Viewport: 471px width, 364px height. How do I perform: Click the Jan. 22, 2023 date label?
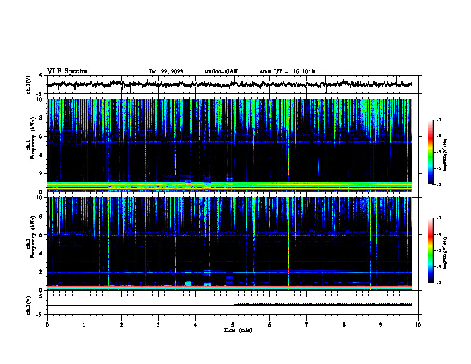(x=166, y=71)
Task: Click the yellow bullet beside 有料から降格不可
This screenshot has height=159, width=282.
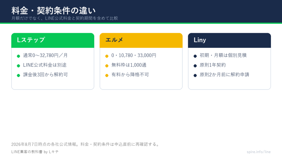Action: coord(107,75)
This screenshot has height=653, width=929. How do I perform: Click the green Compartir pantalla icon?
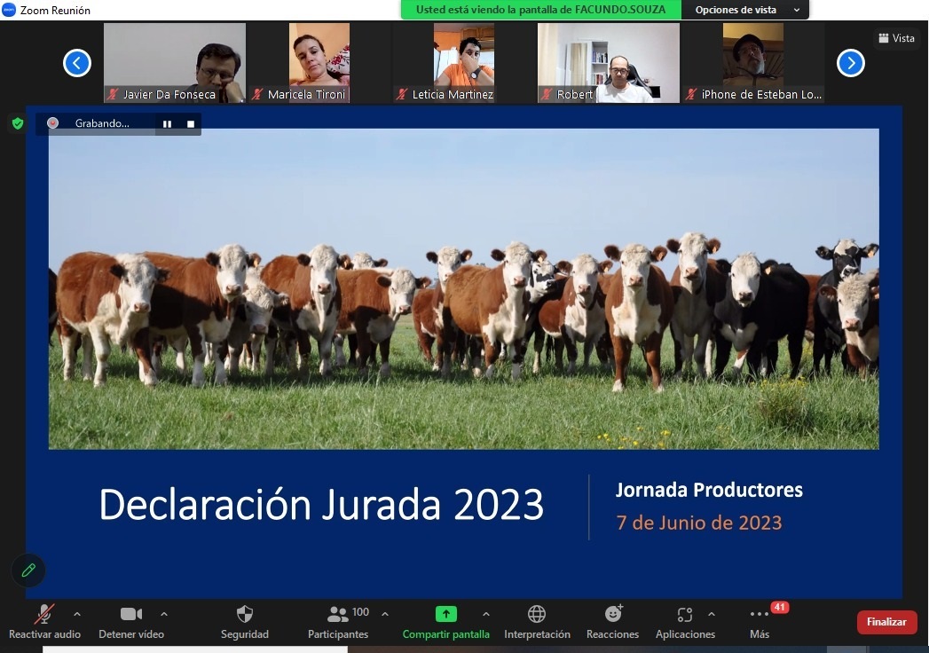click(445, 614)
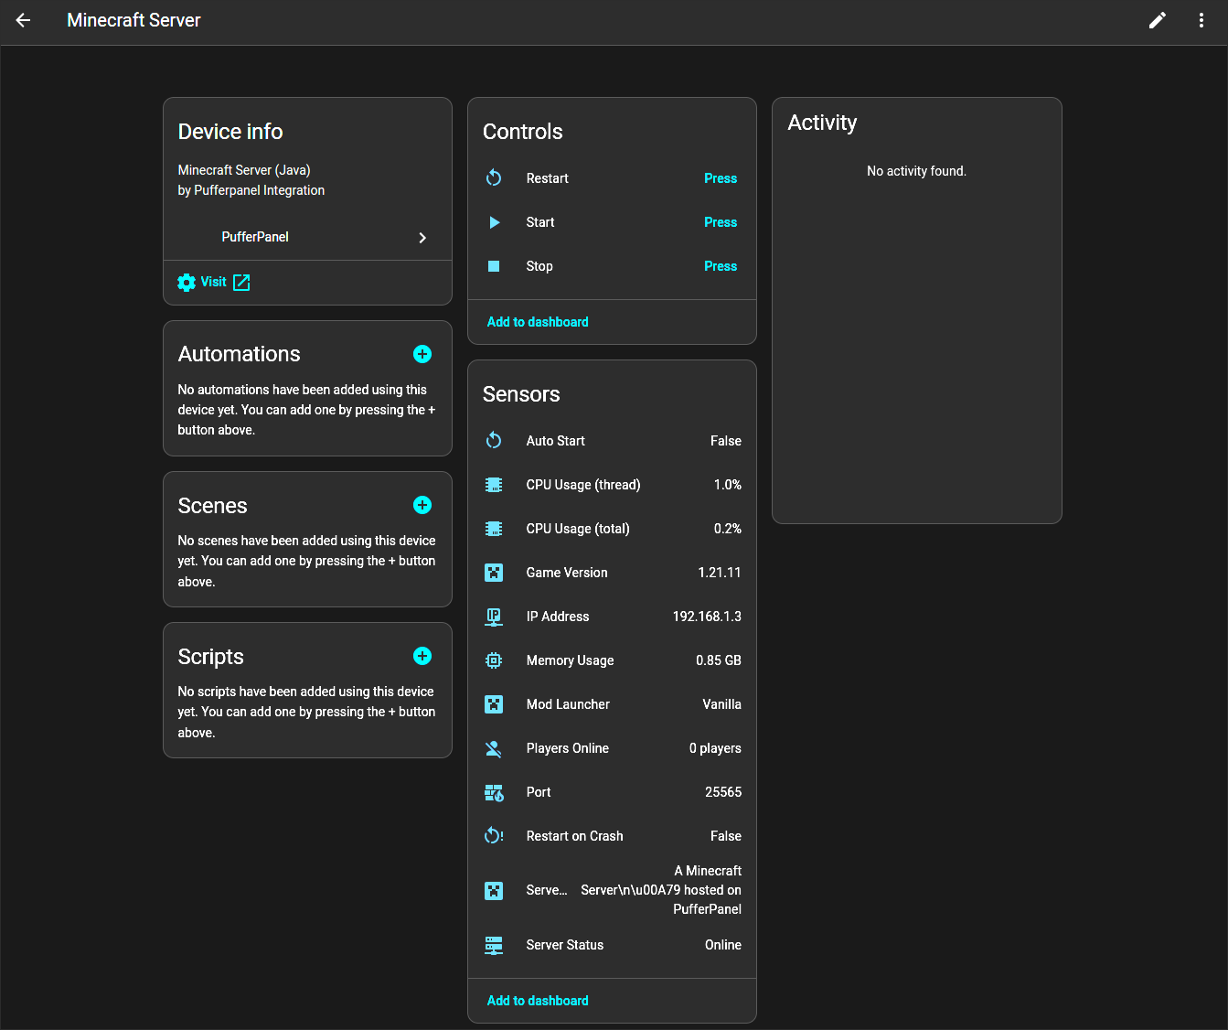Click the pencil edit icon

[x=1158, y=20]
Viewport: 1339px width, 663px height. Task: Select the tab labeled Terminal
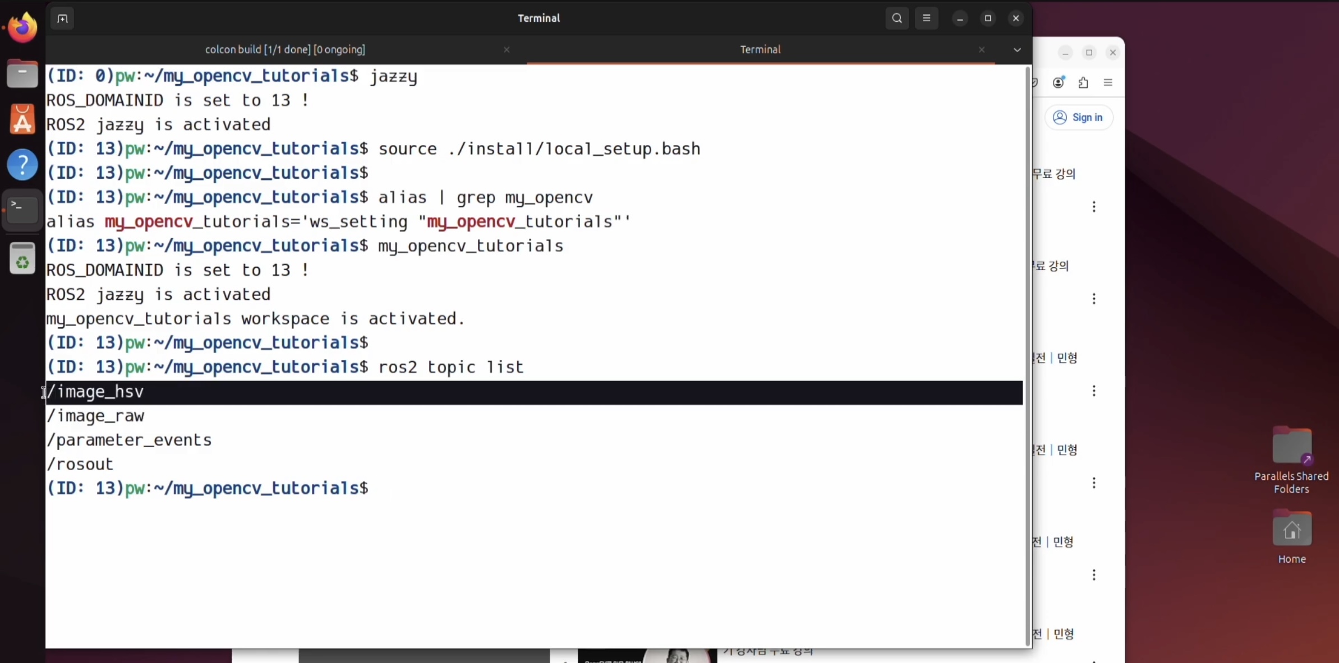coord(760,49)
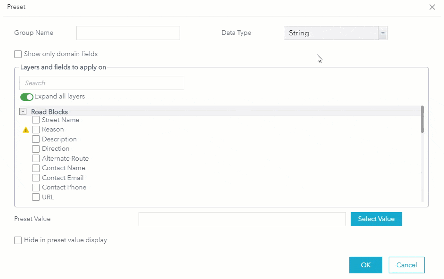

============

Your instructions: Reproduce every line of the material above verbatim, leaving out the pictures.

Written response:
Viewport: 471px width, 364px height. How do I perform: Click the Jan. 22, 2023 date label?
(x=166, y=71)
Task: Click the yellow bullet beside 有料から降格不可
This screenshot has height=159, width=282.
Action: coord(107,75)
This screenshot has height=653, width=929. How do I perform: Click the green Compartir pantalla icon?
click(445, 614)
Click the pencil edit icon

[x=1158, y=20]
Viewport: 1339px width, 663px height. Task: Select the tab labeled Terminal
coord(760,49)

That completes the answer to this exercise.